American Airlines disputed United CEO Scott Kirby's claim it will lose $1 billion at Chicago O'Hare this year while United profits exceed $500 million, calling the assertion inaccurate. The rebuttal underscores intensifying hub competition and may highlight operational cost pressures for American at its second-largest airport.

1. Travel Waivers Rolled Out as Winter Storm Fern Approaches

American Airlines has issued broad travel waivers covering flights scheduled between January 24 and January 27 for customers affected by Winter Storm Fern, which meteorologists predict will deliver up to 12 inches of snow, ice accumulation of a quarter-inch and sustained winds of 30–40 mph across 24 states from the Plains to New England. The carrier will allow fee-free changes or full refunds for itineraries originating, transiting or terminating at its hubs in Chicago, Dallas/Fort Worth, Miami and Charlotte. Operations teams have pre-positioned 150 deicing vehicles at 10 key airports and are coordinating with the Air Traffic Control System Command Center to secure additional arrival and departure slots, while reserve crew pools have been bolstered by 20% to maintain schedule integrity.

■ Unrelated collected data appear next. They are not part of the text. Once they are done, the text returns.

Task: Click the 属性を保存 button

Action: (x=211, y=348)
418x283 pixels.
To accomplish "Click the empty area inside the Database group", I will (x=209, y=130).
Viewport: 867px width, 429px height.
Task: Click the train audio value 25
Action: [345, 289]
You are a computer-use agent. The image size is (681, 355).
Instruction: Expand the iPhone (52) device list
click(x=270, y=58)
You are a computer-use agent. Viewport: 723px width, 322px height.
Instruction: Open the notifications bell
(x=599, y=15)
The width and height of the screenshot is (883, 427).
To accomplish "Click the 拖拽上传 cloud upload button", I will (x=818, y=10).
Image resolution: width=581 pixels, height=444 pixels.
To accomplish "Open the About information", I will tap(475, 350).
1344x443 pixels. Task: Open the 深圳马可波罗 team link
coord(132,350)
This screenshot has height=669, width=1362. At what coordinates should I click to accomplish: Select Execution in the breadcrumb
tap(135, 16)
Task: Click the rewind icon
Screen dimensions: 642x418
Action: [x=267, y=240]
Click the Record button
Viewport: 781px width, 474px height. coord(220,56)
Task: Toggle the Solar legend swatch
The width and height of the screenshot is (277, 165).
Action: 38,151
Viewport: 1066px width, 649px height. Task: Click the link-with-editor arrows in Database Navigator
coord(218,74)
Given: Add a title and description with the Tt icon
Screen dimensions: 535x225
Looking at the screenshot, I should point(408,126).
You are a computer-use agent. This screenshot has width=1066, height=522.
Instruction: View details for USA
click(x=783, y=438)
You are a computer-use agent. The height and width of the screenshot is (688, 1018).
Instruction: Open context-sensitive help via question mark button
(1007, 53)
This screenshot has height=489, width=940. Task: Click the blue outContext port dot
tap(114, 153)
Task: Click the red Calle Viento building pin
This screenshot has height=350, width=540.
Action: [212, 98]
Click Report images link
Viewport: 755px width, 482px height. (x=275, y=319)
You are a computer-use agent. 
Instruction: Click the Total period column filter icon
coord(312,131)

2. American Airlines Rebuts Claims on ORD Losses

In response to United Airlines CEO Scott Kirby’s assertion that American Airlines will incur a $1 billion operating loss at Chicago O’Hare International Airport this year, AAL executives highlighted that the carrier recorded a $650 million operating profit at O’Hare in 2025 and has increased local market share by 3 percentage points since launching its Fort Worth–Chicago service downtown. The airline pointed to a 6% year-over-year increase in connecting passenger volumes through its O’Hare hub during peak holiday travel and said ancillary revenues per passenger at ORD have grown 8% over the past 12 months, driven by higher checked-bag fees and onboard sales.

3. Key Metrics Under the Microscope Ahead of Q4 Results

Analysts covering American Airlines estimate that capacity, measured in available seat miles (ASMs), rose by 4.2% in Q4 compared to the year-ago period, while systemwide passenger unit revenues (also known as PRASM) are projected to be up around 2.5%. Fuel consumption per available seat mile (fuel-ASM) is expected to edge lower by 0.8% as newer Airbus A321neo and Boeing 737 MAX aircraft accounted for 15% of departures, improving efficiency. Cost per available seat mile excluding fuel (CASM-ex) is forecast by several firms to increase 1.5%, reflecting continued wage inflation and maintenance scheduling for 95 additional regional and mainline aircraft delivered in the quarter.